[TASK PROMPT]
With any pictures left out, restate word for word the lines in the listing below from the one holding "Given: Open the terms of use link" through the last.

======== EXTRACTED RECORDS ========

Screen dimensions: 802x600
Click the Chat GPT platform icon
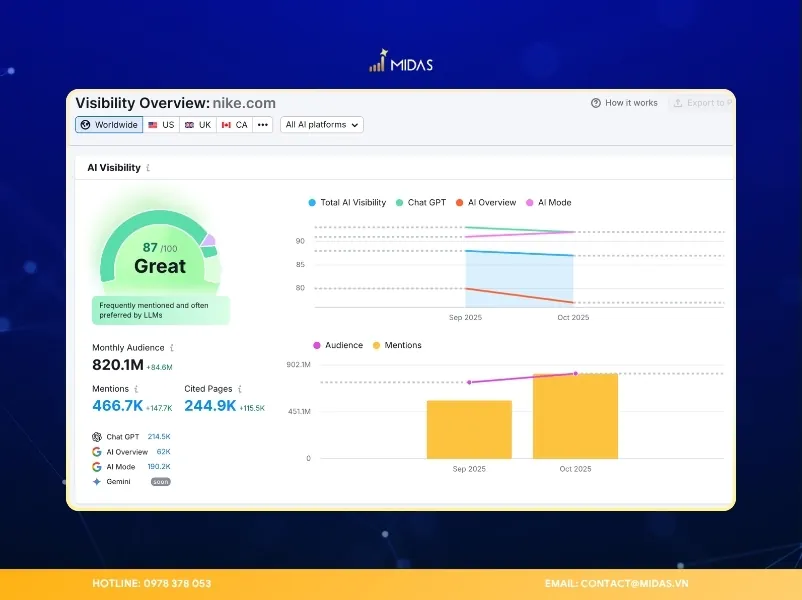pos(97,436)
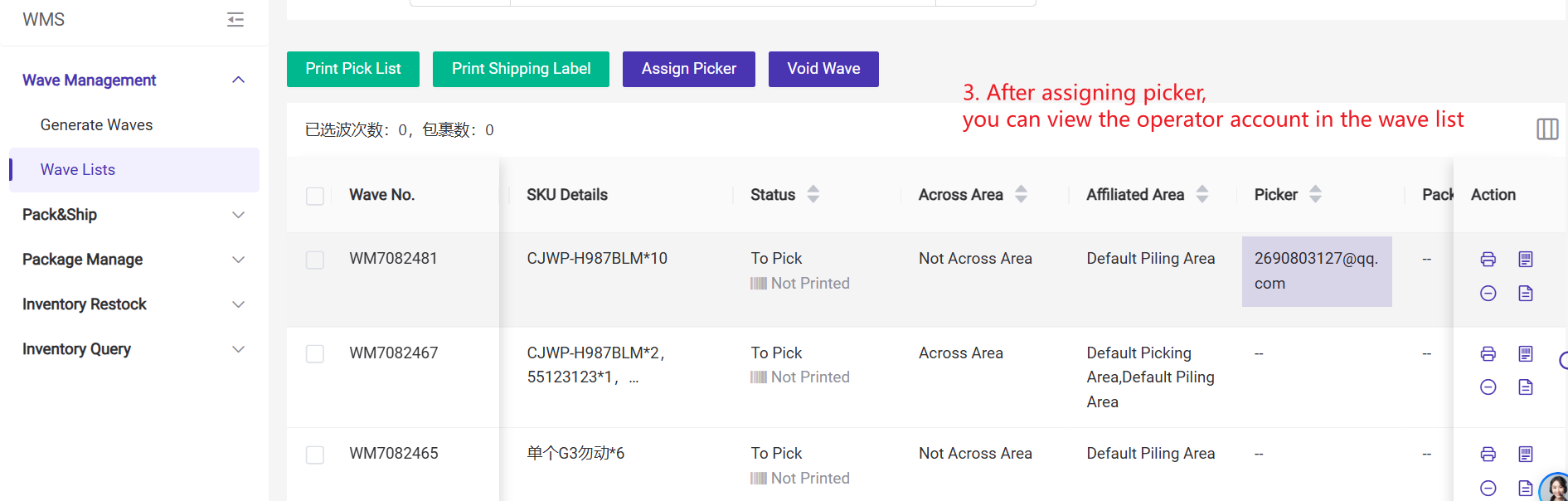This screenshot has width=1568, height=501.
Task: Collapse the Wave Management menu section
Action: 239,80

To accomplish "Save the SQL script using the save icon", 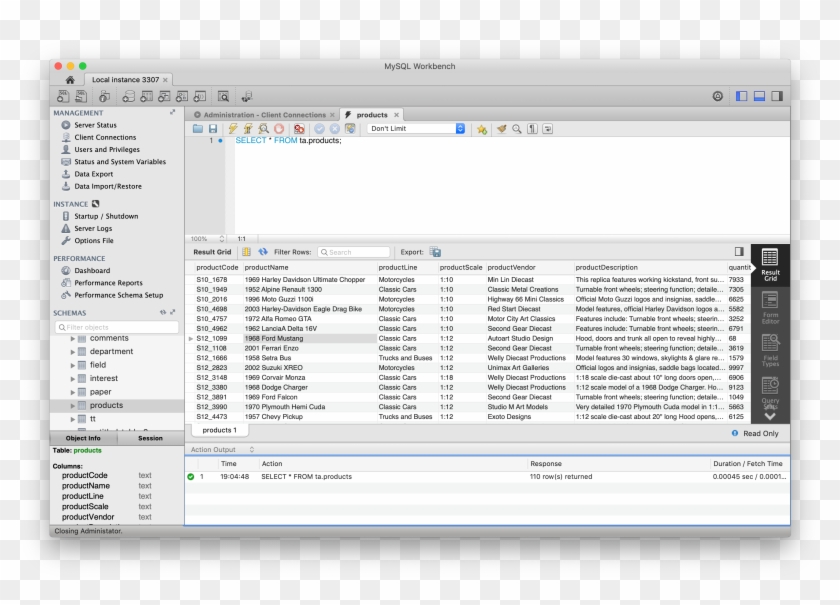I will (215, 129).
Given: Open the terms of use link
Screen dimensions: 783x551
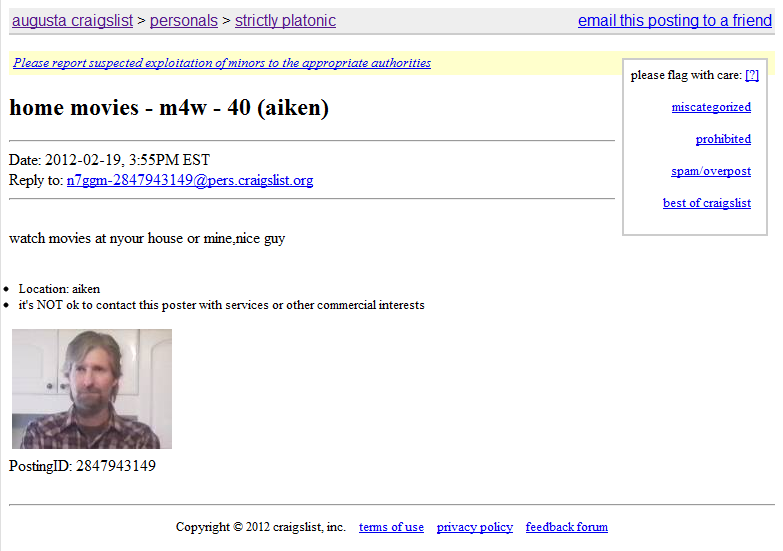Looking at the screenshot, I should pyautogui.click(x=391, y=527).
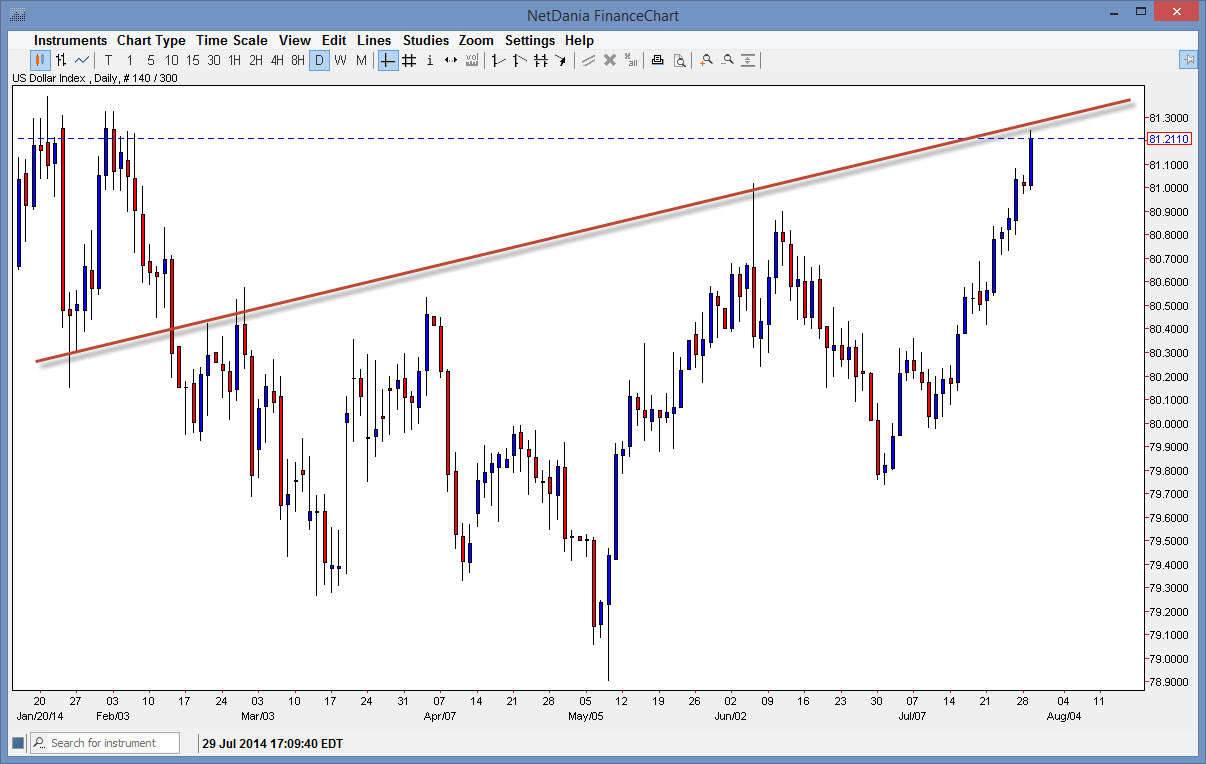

========

[SOLVED PROBLEM]
Given: Open the terms of use link
Screen dimensions: 783x551
Looking at the screenshot, I should pyautogui.click(x=391, y=527).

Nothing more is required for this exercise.